The company’s management indicated that 2022 guidance is conservative and is negatively impacted by several headwinds (such as final steps in separation from eBay, which will be fully completed by mid-2022 ), and returning to 20%+ earnings growth is still on the table starting from 2023. Let’s try to decompose PayPal’s performance in an attempt to understand if this was just a terrible presentation by the management, or if investors should really be concerned with the company’s performance going forward. After all, despite the drawdowns, PayPal is still trading at growth stock multiples, and growth is vital for the company.
Source: Paypal Earnings Release
How PayPal makes money
Let’s start with revisiting how PayPal makes money: the company generates most of its revenue by facilitating payment transactions and charging a fee for that (“Transaction revenues” in the table below). The company helps merchants accept payments online and offline (via multiple solutions such as “Checkout”, and “Zettle”), it supports peer-to-peer payments (via PayPal and Venmo wallets), as well as powers embedded payments for various services and software solutions (via Braintree). PayPal is also a global player with 46% of its revenues generated outside of the United States.
Thus, the key metrics for the company in terms of revenue generation are the number of customers (“Active Accounts” in PayPal’s terminology), customer activity in terms of payment value (or “Total Payment Volume”), and the fee level (“Take Rate”). PayPal will continue to grow by either acquiring new customers, increasing payment volume per customer, increasing the fee levels generated from the resulting payment volume, or some combination of all three. The company provides these metrics in the investor updates (see the “Supplemental Information” in the Investor Update presentation).

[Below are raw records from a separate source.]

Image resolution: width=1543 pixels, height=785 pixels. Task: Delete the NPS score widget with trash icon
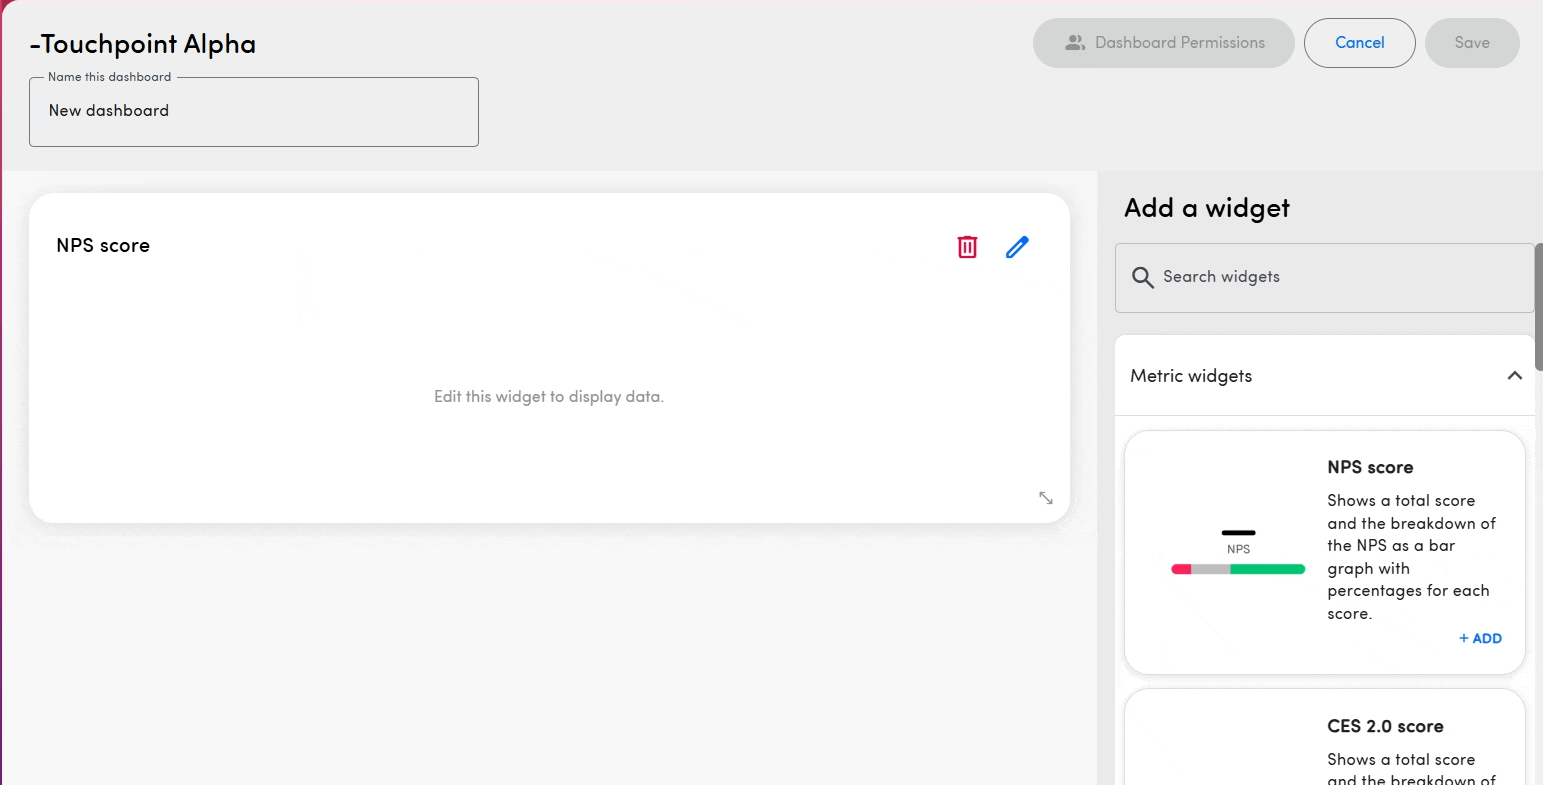[x=967, y=247]
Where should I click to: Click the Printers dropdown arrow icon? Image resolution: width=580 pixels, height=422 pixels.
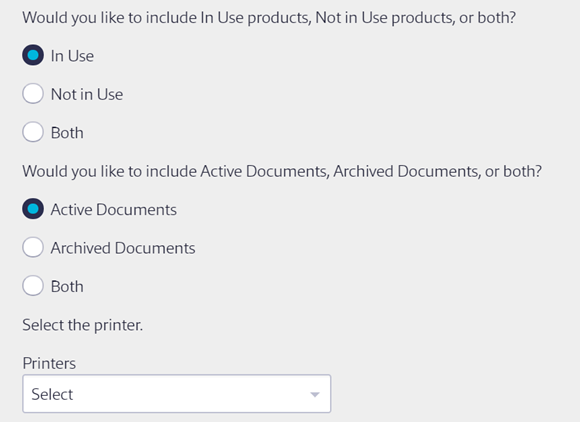315,395
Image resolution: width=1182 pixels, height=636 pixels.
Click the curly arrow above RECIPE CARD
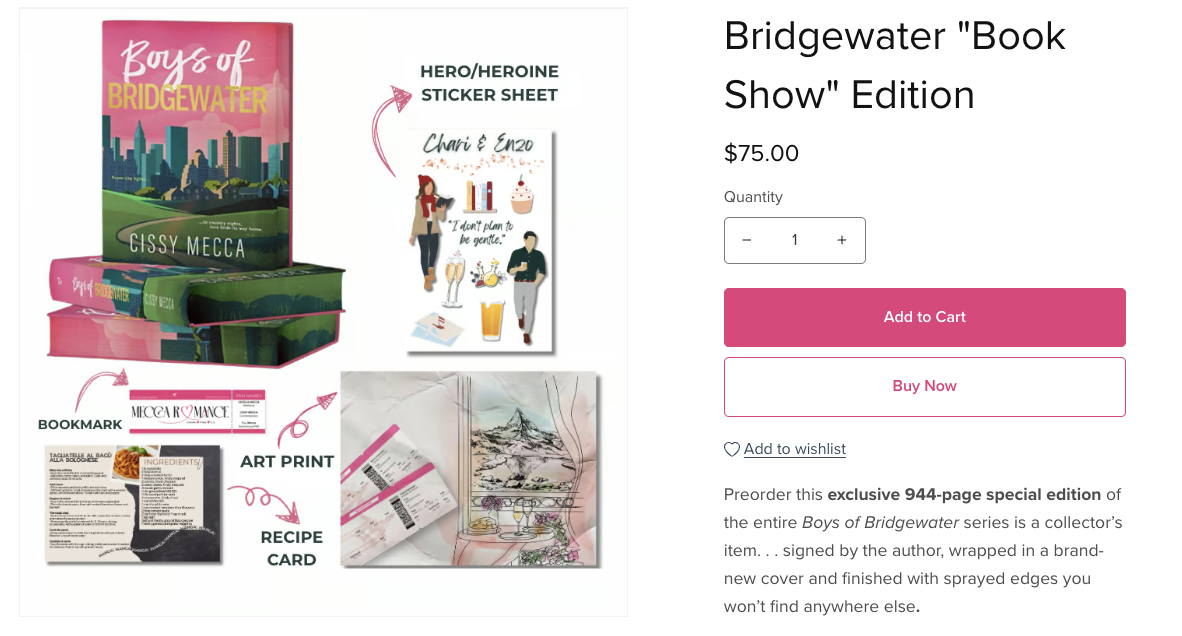click(265, 503)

The key expenses for the company are “Transaction expenses” and “Transaction and credit losses” (please see the table below). As an example, PayPal charges a merchant for collecting payments online, and then occurs card scheme and processing costs, as well as pays “interchange fees” to the card issuers. In addition, PayPal also occurs similar costs when consumers top up their PayPal wallets with debit or credit cards. Finally, there are costs associated with fraud and merchant defaults (hence the name “losses”).
Finally, PayPal incurs Customer support, Sales and marketing, Technology and development, and General and administrative costs, as well as pays taxes. As PayPal uses stock-based compensation, part of the above costs is a “non-cash item”, meaning that these costs do not decrease the company’s cash balance (please see below on this, in the section “Net Income”).
PayPal completed 2021 with 426 million Active Accounts, adding 49 million in Net New Active Accounts (NNAs) through the year (13% YoY growth). However, as can be seen from the chart below customer growth rapidly decelerated at the year-end, with YoY growth of just 13% in Q4 2021. Moreover, during the earnings call, company management announced that they are “pivoting” their focus away from customer growth to customer engagement, and do not see the previously set mid-term target of 750 million customers as achievable.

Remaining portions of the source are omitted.